Bu haftanın makalesi köşemize Adem Kocatürk'ün son makalesine yer verdik.. 

Seçim bitti ama tartışmaları devam ediyor. Özellikle yeniden yapılacağa benzeyen İstanbul seçimleri ve CHP liderine yapılan fiziki müdahale hala gündemi meşgul etmeye devam ediyor. 

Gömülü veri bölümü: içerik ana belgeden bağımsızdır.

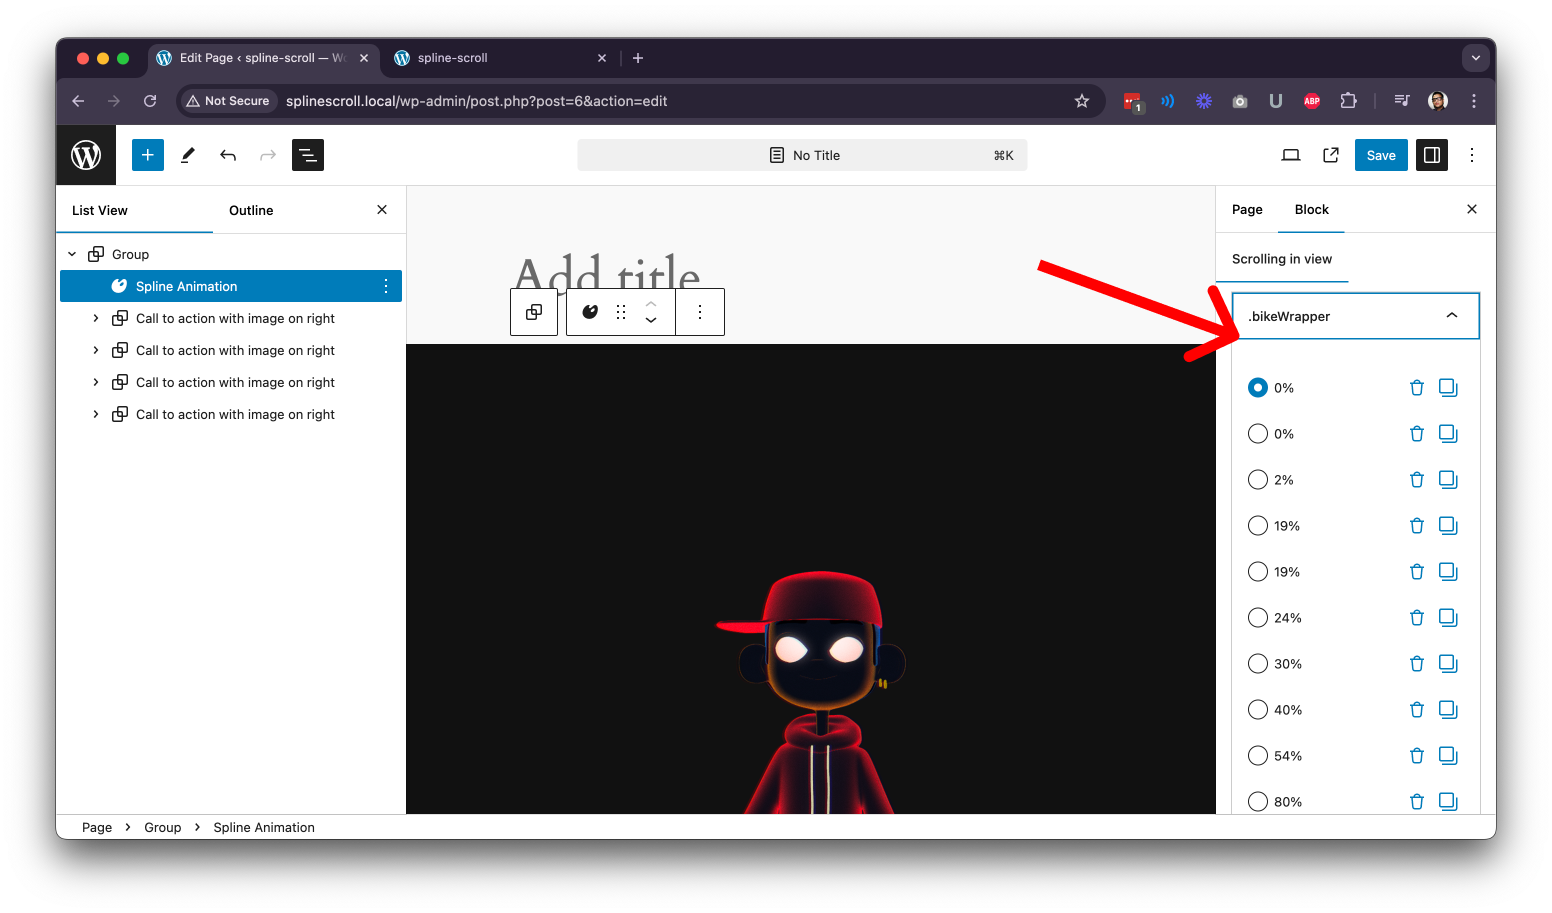Open the external preview page icon
The image size is (1552, 913).
click(x=1331, y=155)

Biz bütün bunları bırakıp Karaman’a bakacak olursak; AK Parti yeni il başkanı Abidin Çağlayan göreve başladı ve yeni bir kadro oluşturma telaşında başarıyı hedefliyor. Kazanan tüm belediye başkanları gibi Savaş Kalaycı da tüm itirazlardan sonra belediye başkanlığı koltuğuna oturdu ve bir yandan kadrosunu oluşturmaya devam ederken bir yandan da sürmekte olan icraatları yöneterek başarıyı hedefliyor. Selefi Ertuğrul Çalışkan ise başarılı bir dönemi geride bırakmanın huzuru ile Ankara’da kurmayı planladığı yeni hayatında başarılar hedefliyor.

Vatandaş ise ülkemizde uzun bir süre seçim olmayacağını ümit ediyor, olmamasını istiyor, olmasın diye dua ediyor. 

Bu yazımda başkanları ve başarılarını konu etmek istedim. Yazıya başlarken kafamda bazı fikirler vardı ve bunu bir ben bir Allah biliyordu. Şu anda ise geldiğimiz noktada neler yazacağımı sadece Allah biliyor. En güzel cevap en güzel soruyu sorana verilirmiş. Biz de kendi kendimize sorduk, bakalım ortaya neler çıkacak.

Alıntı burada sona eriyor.